In order to limit the financial impact of MACRA providers will have to report using PQRS, demonstrate MU or ACI, and balance compliance with financial prudence.  It is important to start preparing now.

MACRA – Medicare’s New Payment Plan

Why does our government have to make everything so difficult?  Seriously the first two articles I read simply identified MACRA as the Medicare Access and CHIP Reauthorization Act of 2015 signed into law on April 16, 2015.  Both articles then went on to say that MACRA was going to be a “potential game changer” of our current health care system.  But neither explained why.

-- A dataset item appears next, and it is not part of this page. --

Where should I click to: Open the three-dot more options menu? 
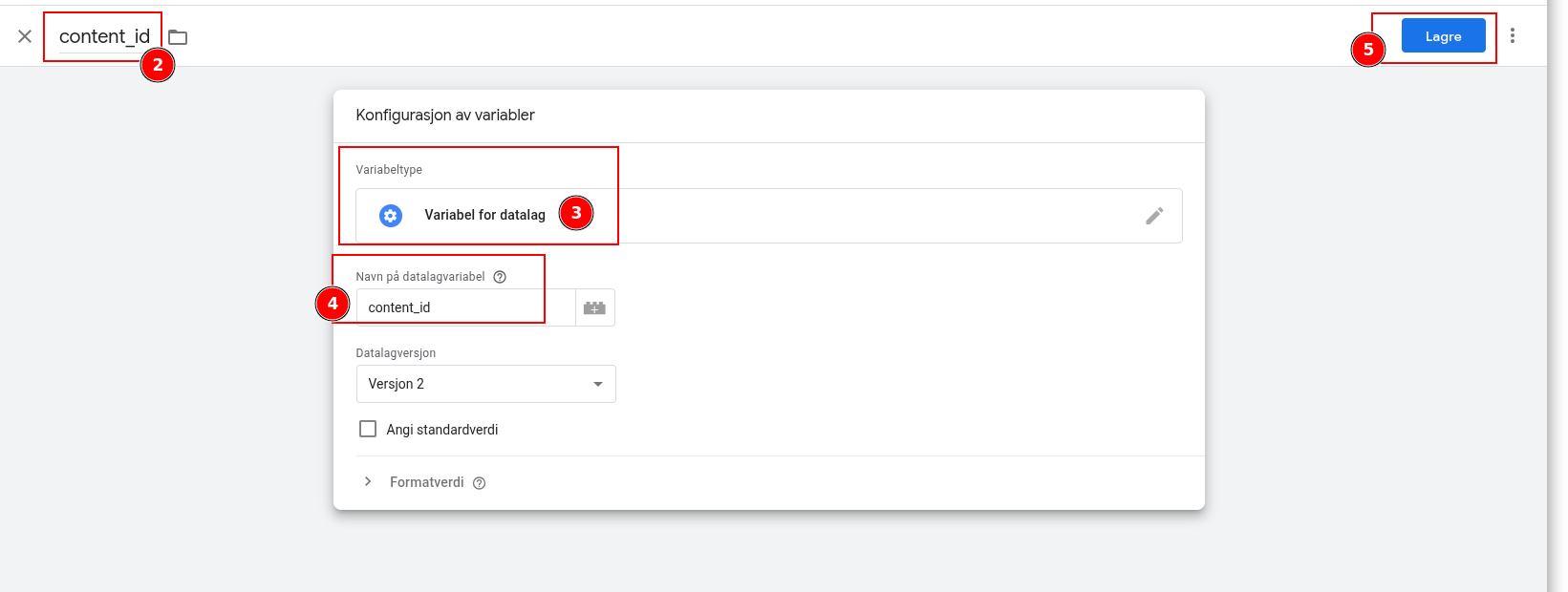pos(1512,35)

I had to dig around quite a bit before I could really get what I would call any understanding of what MACRA is myself.  So this is my layman’s version of MACRA:

•    MACRA repeals the SGR formula (Sustainable Growth Rate) that used to threaten substantial pay cuts to physicians.
•    MACRA will begin being implemented in 2019
•    There are basically two options for eligible providers.  A.  EPs can participate in MIPS, or Merit-Based Incentive Payment System.  MIPS is a modified fee-for-service model which consolidates PQRS, meaningful use, and value-based modifiers.  B.  If they qualify they can participate in the Alternative Payment Models or APMs.  Participation in APM is entirely voluntary.  APMs are new payment and delivery models approved by CMS.
•    MIPS is supposed to promote better care and smarter spending by evaluating EPs.  Evaluations will be based on quality of care, resourse use, clinical practice improvement activities, and meaningful use of EHR
•    There will be incentive payments for qualifying EPs

I will continue to gather information on MACRA and we will include more articles in the future.  For now there is still time for us to figure out how this will impact providers.  There is also time for them to delay the implementation which seems to be common with all new legislation in the medical field.